Hollywood Casino Toledo, developed and operated by Penn National Gaming, opened on May 29, followed by Hollywood Columbus, which opened on October 8, 2012. Rock Ohio Caesars also developed Horseshoe Casino Cincinnati, which opened on March 4, 2013.

Gross casino revenues are taxed at 33 percent, one of the highest rates in the nation for a resort casino with this level of investment. Portions of the tax revenue are designated for public school districts; the four host cities; all 88 state counties; the Ohio State Racing Commission; law enforcement training; and research and treatment of problem gambling and substance abuse. The bipartisan Ohio Casino Control Commission was created in 2011 to develop rules for casino gaming in Ohio, to license operators and to regulate and ensure the integrity of operations. It is also funded by casino tax revenue.
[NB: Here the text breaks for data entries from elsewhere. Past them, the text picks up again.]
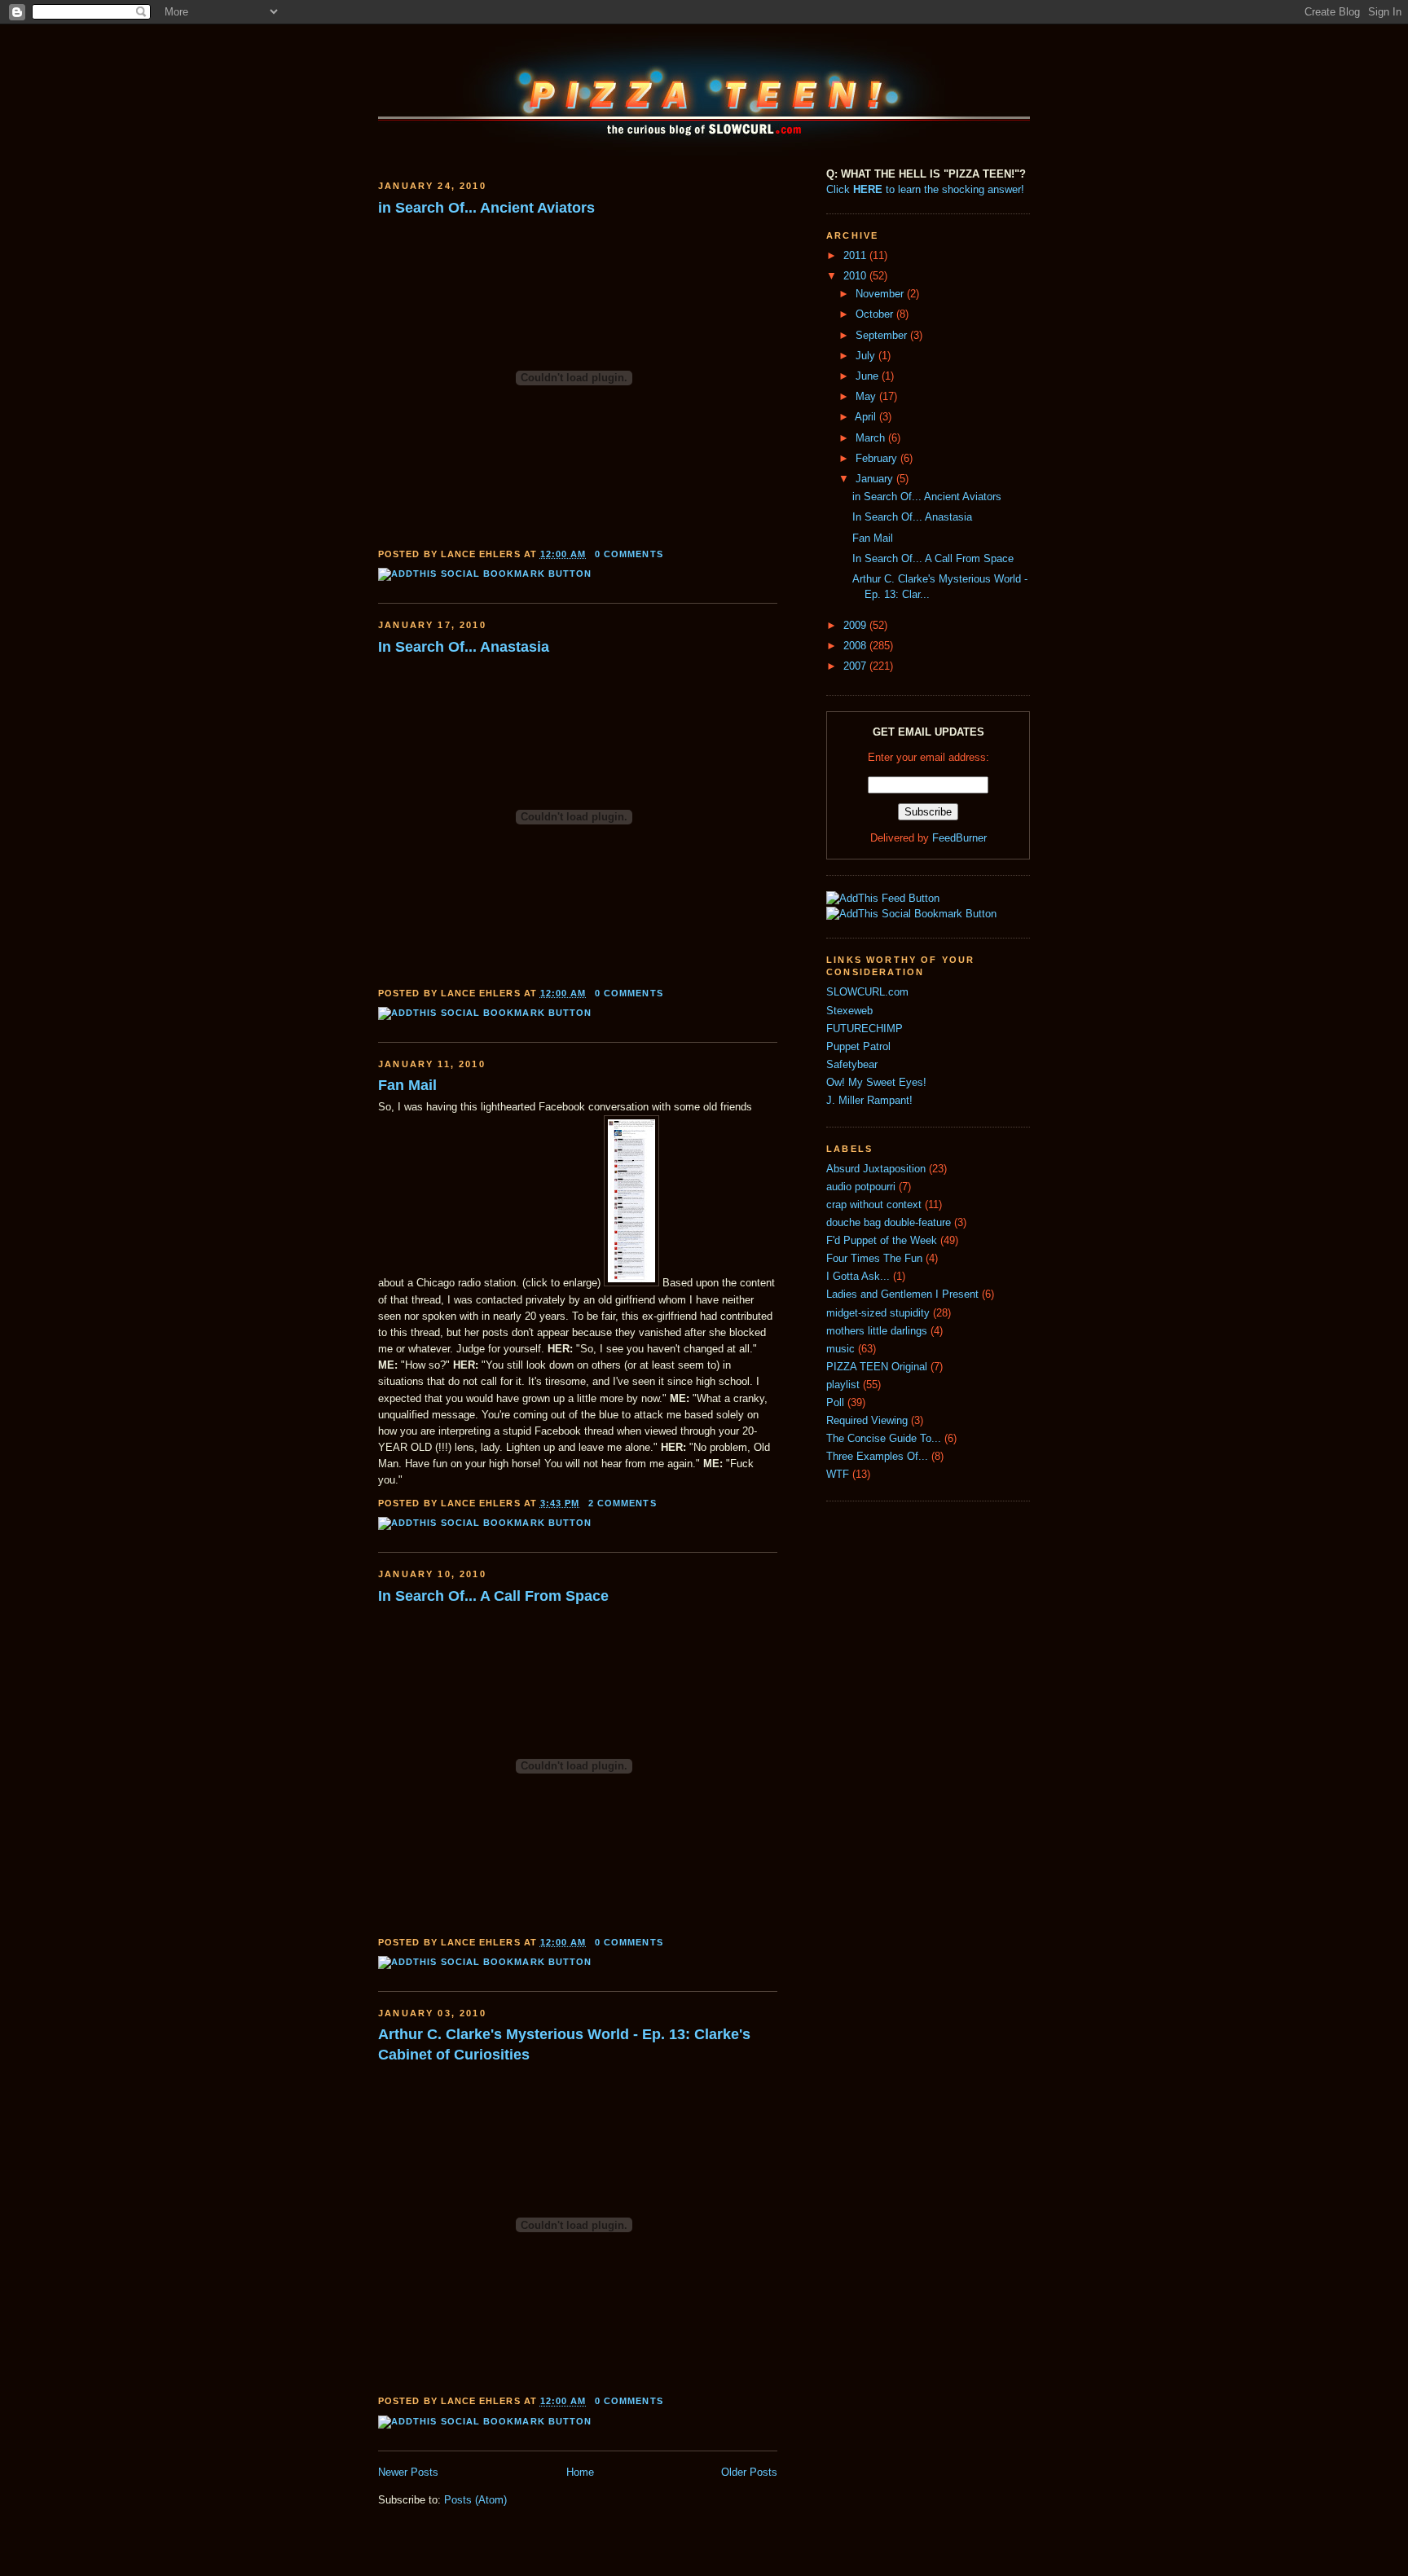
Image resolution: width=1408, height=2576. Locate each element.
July (867, 356)
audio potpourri (860, 1187)
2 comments (622, 1503)
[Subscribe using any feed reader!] (882, 898)
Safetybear (852, 1064)
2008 (856, 646)
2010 (856, 276)
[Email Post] (668, 554)
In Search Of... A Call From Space (493, 1596)
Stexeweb (849, 1011)
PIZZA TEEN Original (876, 1367)
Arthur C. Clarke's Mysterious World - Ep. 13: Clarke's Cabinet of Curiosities (564, 2044)
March (872, 438)
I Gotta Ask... (858, 1276)
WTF (837, 1474)
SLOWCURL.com (867, 992)
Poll (835, 1403)
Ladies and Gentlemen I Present (902, 1294)
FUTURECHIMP (864, 1029)
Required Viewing (867, 1420)
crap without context (874, 1205)
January (876, 479)
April (867, 417)
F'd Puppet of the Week (881, 1240)
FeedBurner (959, 838)
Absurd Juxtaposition (876, 1169)
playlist (843, 1385)
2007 (856, 666)
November (881, 294)
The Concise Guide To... (883, 1438)
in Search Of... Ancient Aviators (486, 208)
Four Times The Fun (874, 1258)
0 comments (629, 554)
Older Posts (749, 2472)
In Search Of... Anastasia (463, 647)
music (840, 1349)
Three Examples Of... (877, 1456)
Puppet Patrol (858, 1047)
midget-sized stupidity (878, 1313)
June (869, 376)
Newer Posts (408, 2472)
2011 (856, 256)
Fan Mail (407, 1085)
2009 (856, 625)
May (867, 396)
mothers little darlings (876, 1331)
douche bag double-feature (888, 1223)
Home (580, 2472)
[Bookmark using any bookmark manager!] (485, 573)
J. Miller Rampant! (869, 1100)
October (876, 314)
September (883, 335)
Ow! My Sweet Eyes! (876, 1082)
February (878, 458)
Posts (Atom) (475, 2500)
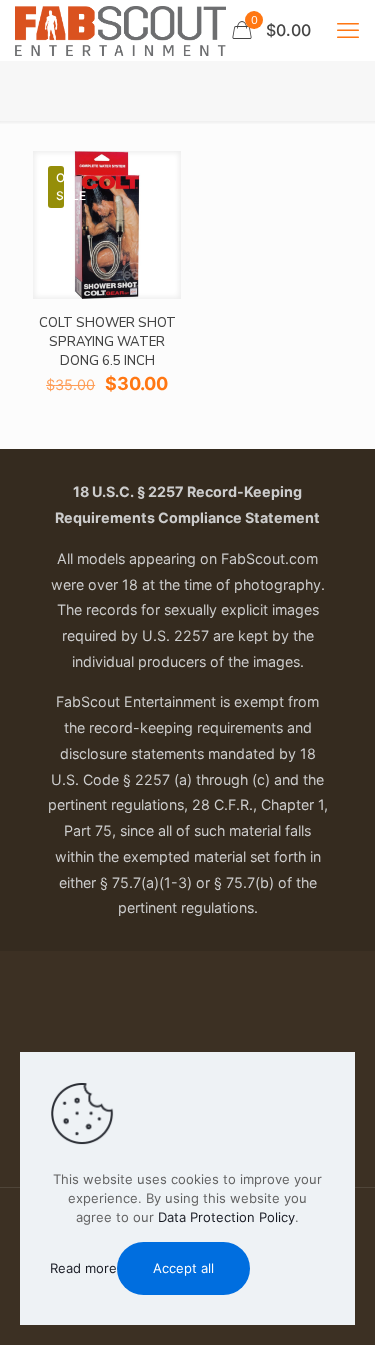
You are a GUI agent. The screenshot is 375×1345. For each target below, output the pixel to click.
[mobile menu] (348, 30)
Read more (83, 1268)
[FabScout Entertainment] (120, 30)
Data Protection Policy (226, 1217)
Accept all (183, 1268)
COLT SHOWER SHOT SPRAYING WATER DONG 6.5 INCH (107, 342)
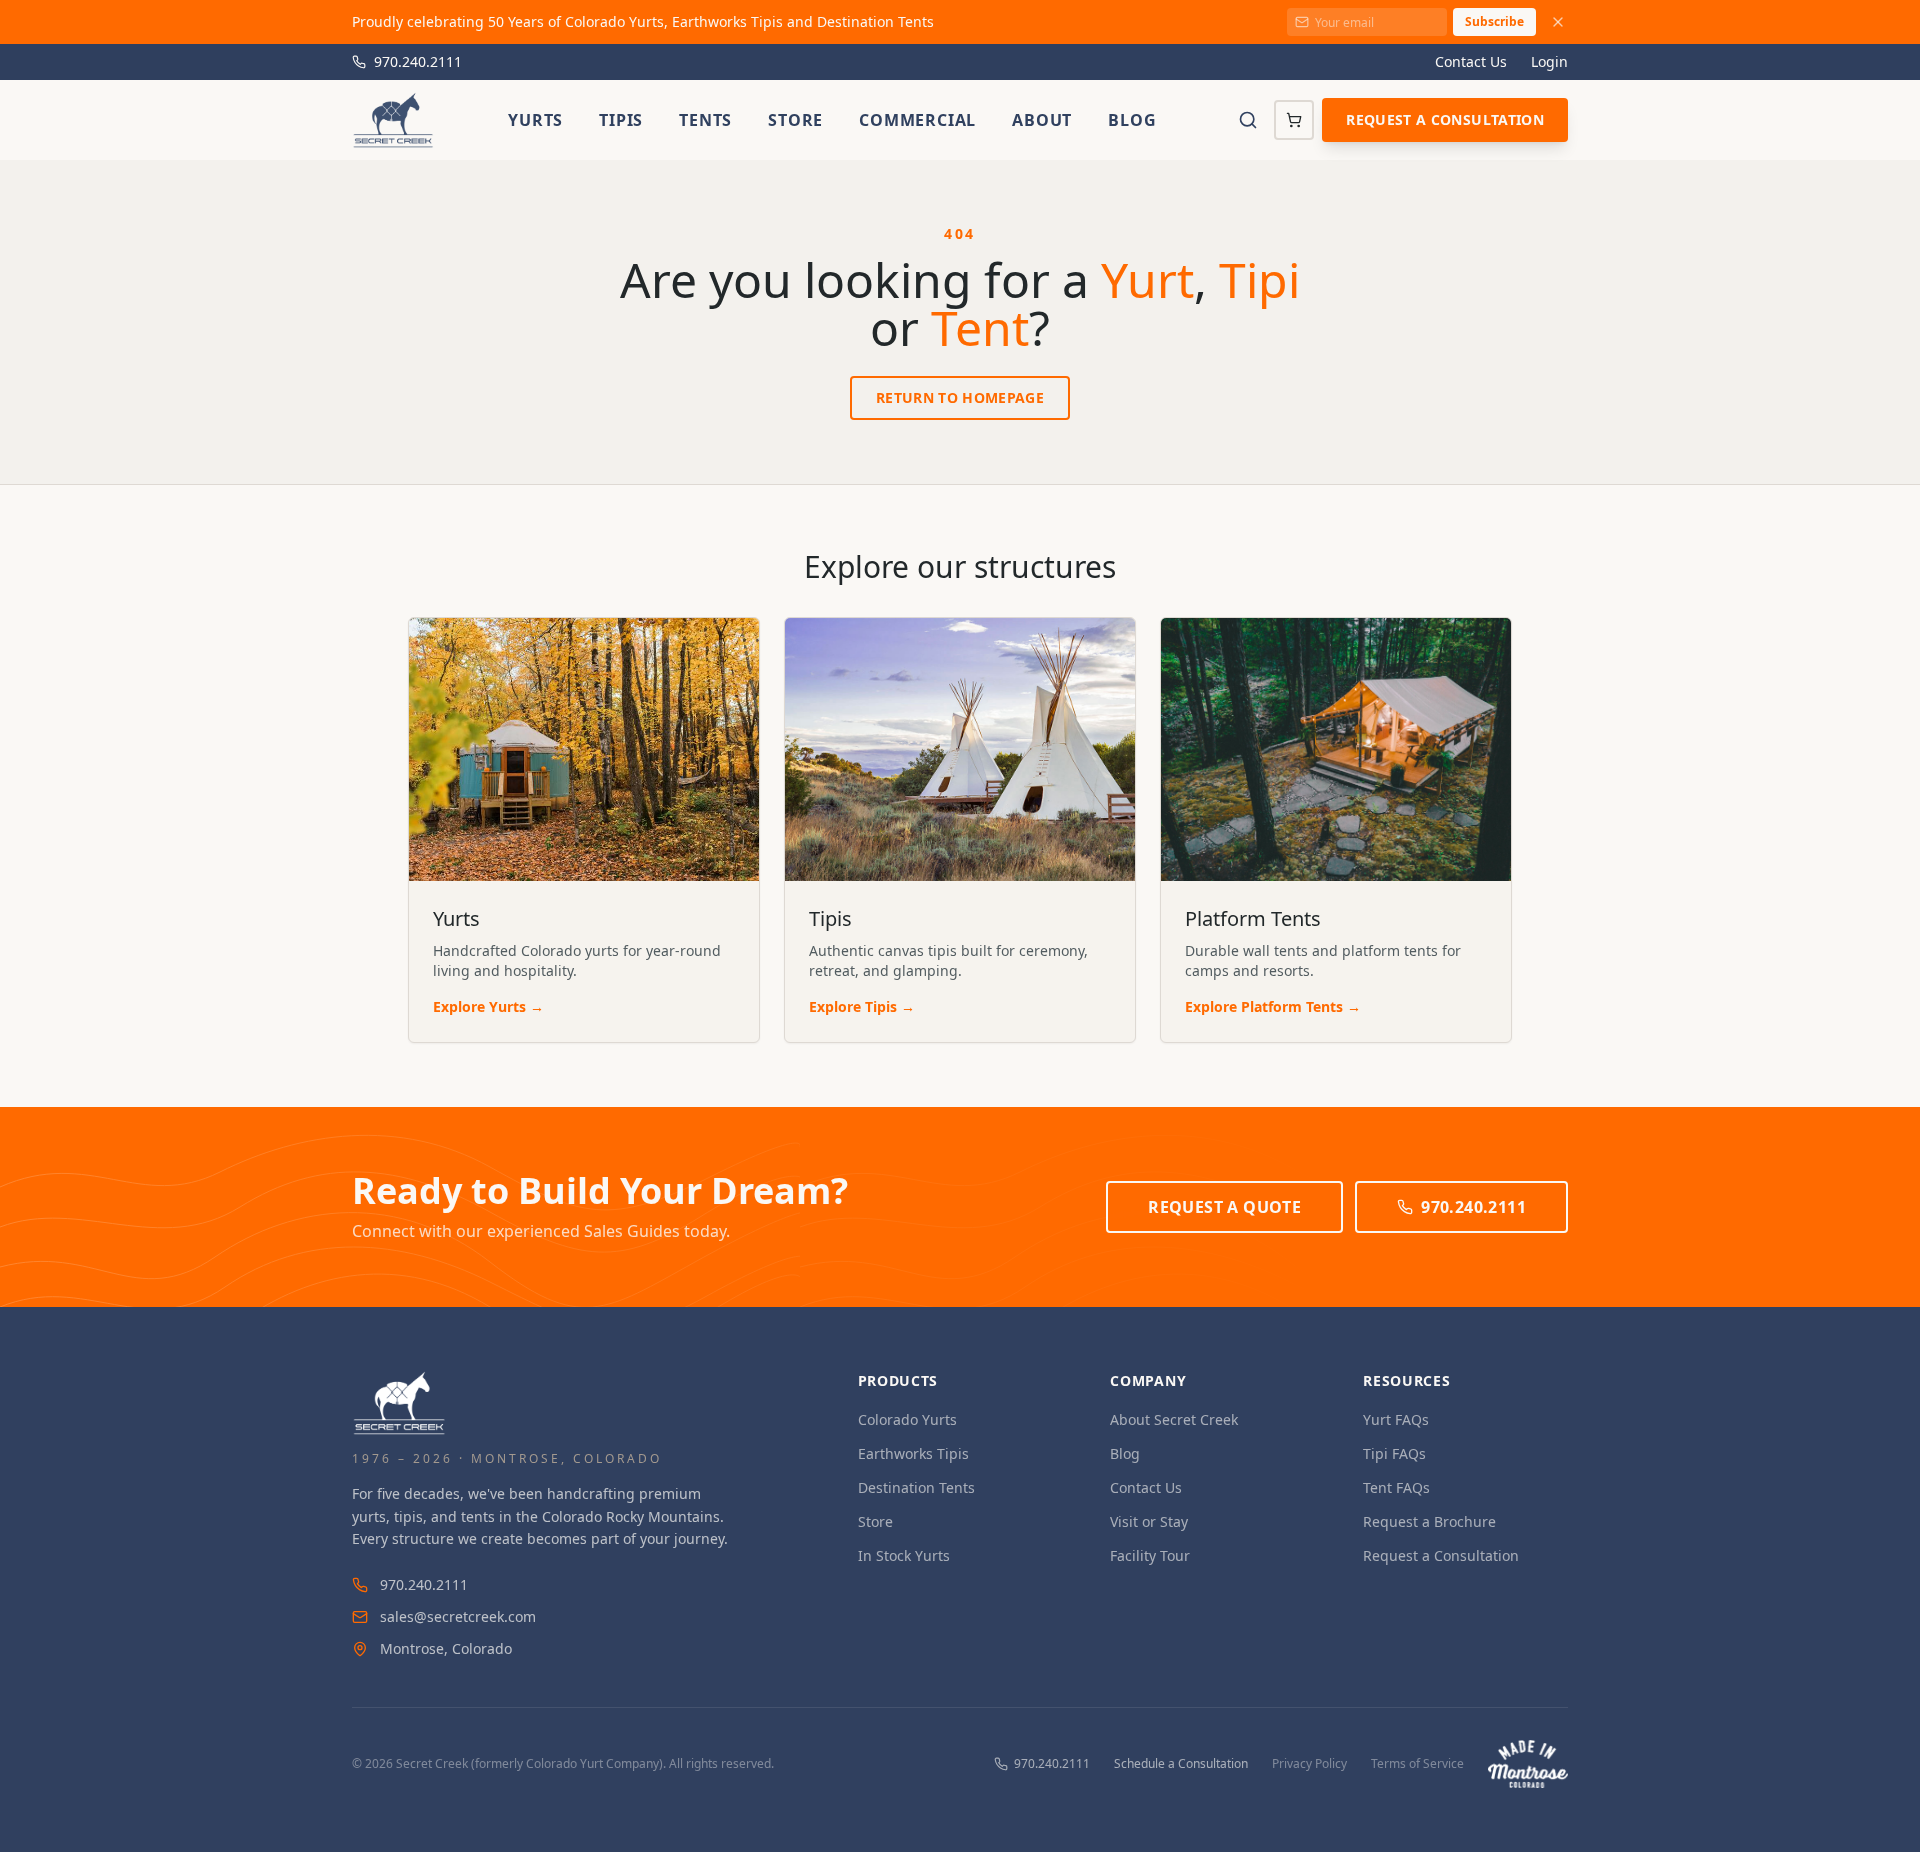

Rock Gaming acquired Caesars Entertainment's 20% stake in Rock Ohio Caesars in February 2015, and later in the year announced that it would assume management of the properties, including Horseshoe Cleveland. Rock Gaming announced in February 2016 that the company and its casinos would rebrand under the Jack name. The casino closed for 40 hours in May 2016 to undergo its transition to the Jack name and management.

In 2020, Jack Entertainment sold the casino's real estate to Vici Properties and leased it back.